My Treo finally synced and I was able to gather up all my mobile blog posts to post them. This one I wrote a couple weeks ago. Yay, sync!

So, I'm driving behind this car on the way to class tonight. It's a fairly new car, but I'm still thinking, "What a piece of sh*t." when I look at it.

After following it for about half a mile, I realize why I keep having that thought: the license plate was 4POS273, which my mind kept translating into "4 piece of sh*t 2-7-3."

I've had an account at Ameritrade since they first opened. I'm not sure why I keep that particular account, but suffice it to say, I have made them a lot of money over the last eight or so years. They claim to have this wonderful security system, that no one can get through, many IT guys working around the clock to ensure all of their clients' personal information is secure, blah blah blah.

So imagine my surprise when I received a virus/spam email address to the email address that I use for my Ameritrade account.

As in, I use that email address for only communication with Ameritrade.

The email I send to them with that email address is encrypted from my system to theirs. The only way, as far as I can tell, for that email address to get out is either from some leak on my Linux box that's been turned off for the last 10 months, or some leak in their internal systems.

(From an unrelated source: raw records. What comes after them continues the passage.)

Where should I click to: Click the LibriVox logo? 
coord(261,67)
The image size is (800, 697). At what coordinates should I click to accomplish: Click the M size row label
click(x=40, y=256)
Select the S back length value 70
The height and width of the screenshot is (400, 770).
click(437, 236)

As I've done with a dozen other sites and businesses that "lose" one of my very specific email addresses, I contacted them to let them know they had a problem with their systems, please look into it. Usually I get a response back the following day denying the incident, and I respond with a, "no, no, here's the system you need to look at," quoting a particular IP address. Thus far, each and every company I've contacted has eventually responded with an apology and an admittance of a virus.

Not so with Ameritrade. Instead, they let me know that the problem was clearly a bruteforce attack of spammers, by going alphabetically through the dictionary and appending my domain name to the words, they've magically come upon my secret Ameritrade email address (which, by the way, contains no dictionary words in it - none), so clearly there's no virus inside their hallowed firewalls.

Complete and utter bullsh*t.

Any network that is 1. attached to the Internet in general and 2. has people actually using it is not 100% secure, and no one, absolutely no one will ever convince me otherwise. Too many reports (which, admittedly, I should track down so that I have proof of the following statement, but at the moment, I'm distracted) detailing social engineering break-ins, "innocent" downloads or even malicious jpg images, and, well, just plain stupid people in the world to be able to guarantee a completely secure network.

Flippant answers, canned answers and completely wrong answers all annoy me. Tragically, I have little faith any of the other trading houses are going to be any more diligent in their security, or even their customer responses. Hell, a "let me forward this to our security specialists, even though I really don't think this is a problem" is better than a patronizing, "clearly you're wrong if you think there's a problem with our security" reply.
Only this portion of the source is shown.